Eason Jordan, wordsmith extraordinaire
You may be familiar with the newest flap around some remarks made by Eason Jordan of CNN. Basically, he is reported to have accused US troops of "targeting journalists" in Iraq--as in "purposely killing" them.
Now Jordan has issued an explanation of his statement: he was merely responding to someone who had called these journalists' deaths "collateral damage"--which, according to Jordan, they were not. But he didn't mean to imply that the US military had targeted them knowing they were journalists, or because they were journalists.
As a journalist himself, Jordan is expected to be even more careful with words than the average person. When he says that journalists have been targeted by the US military, it has a generally accepted meaning, and it's not the one he's trying to claim. He can't get away with saying that what he actually meant to say was, "People who turned out to be journalists were shot in a combat zone by the military under the mistaken impression that they were terrorists or enemy combatants." That is simply not what the word "targeted" means, and Jordan should know that. If he doesn't, he deserves to be relieved of his position.
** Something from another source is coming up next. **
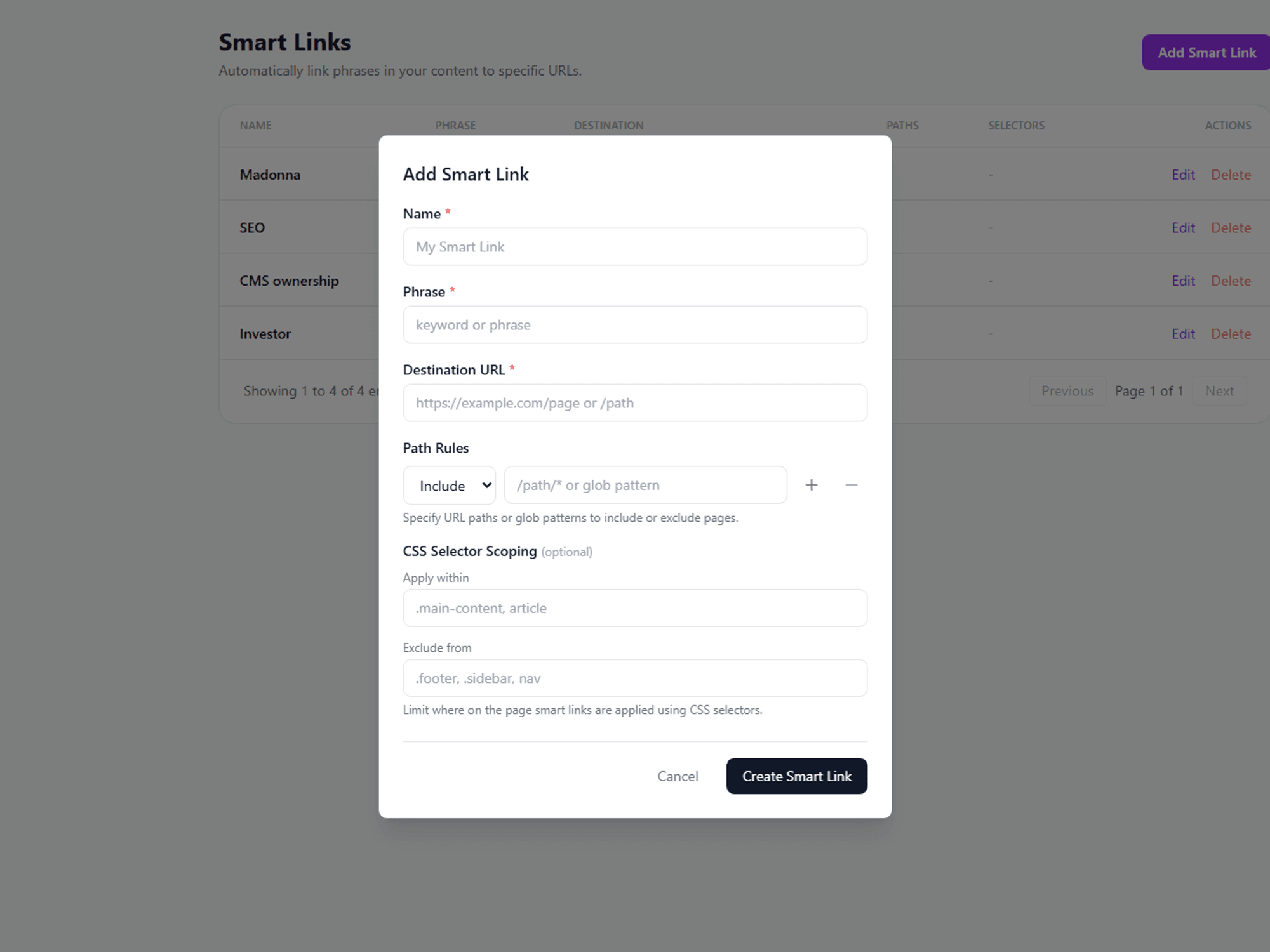
Task: Click the minus icon to remove the path rule
Action: [852, 485]
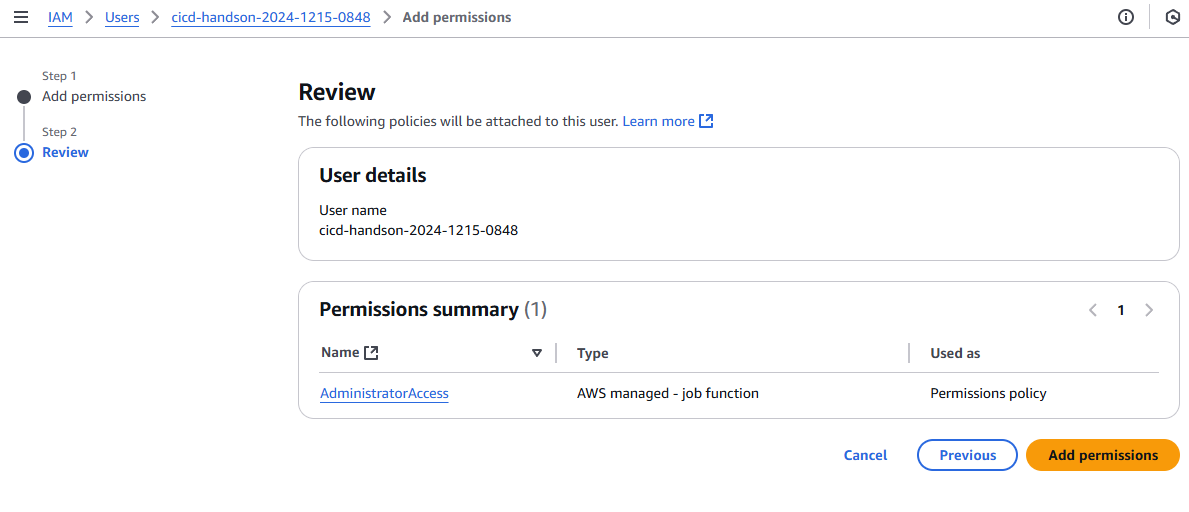The height and width of the screenshot is (512, 1189).
Task: Select page number 1 in pagination
Action: pos(1121,310)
I guess it could be true that, technically, as Jordan says, this type of thing doesn't exactly fit the definition of "collateral damage," either, which might be something like "People killed by stray gunfire or explosives because they happened to be nearby when the military was targeting another person." Does the term "collateral damage" apply to mistaken identity, such as appears to have been the case with the journalists? I don't know. It's hard to get a good definition of the term "collateral damage" (I've looked, and the best I can find is "inadvertent casualties and destruction inflicted on civilians in the course of military operations.")
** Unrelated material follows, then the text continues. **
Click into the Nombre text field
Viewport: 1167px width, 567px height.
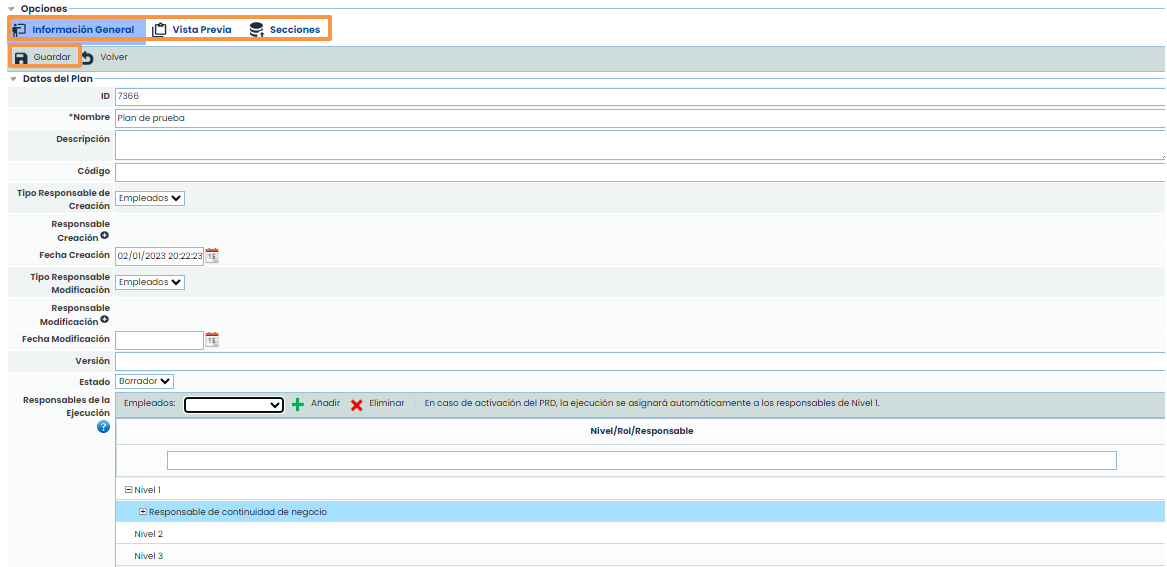pyautogui.click(x=638, y=118)
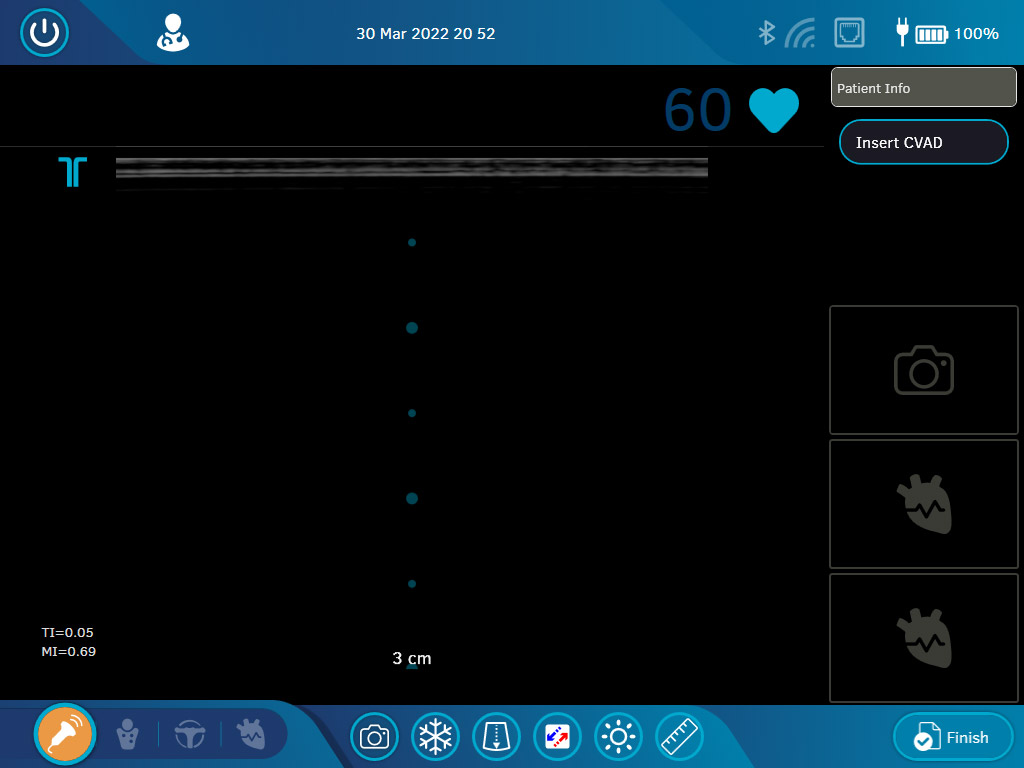
Task: Switch to patient torso mode
Action: [128, 735]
So, technically, Jordan may or may not be correct in saying that "collateral damage" is not the best terminology here, either. But it certainly is closer to the mark than "targeted," since at least it gives the impression that there is something accidental about it rather than intentional. Jordan's semantic nitpicking is a classic case of the cure being worse than the disease.
These journalist deaths should more properly be filed under the heading of, "Tragic cases of mistaken identity during the fog of war." Jordan, writer and journalist, must know this.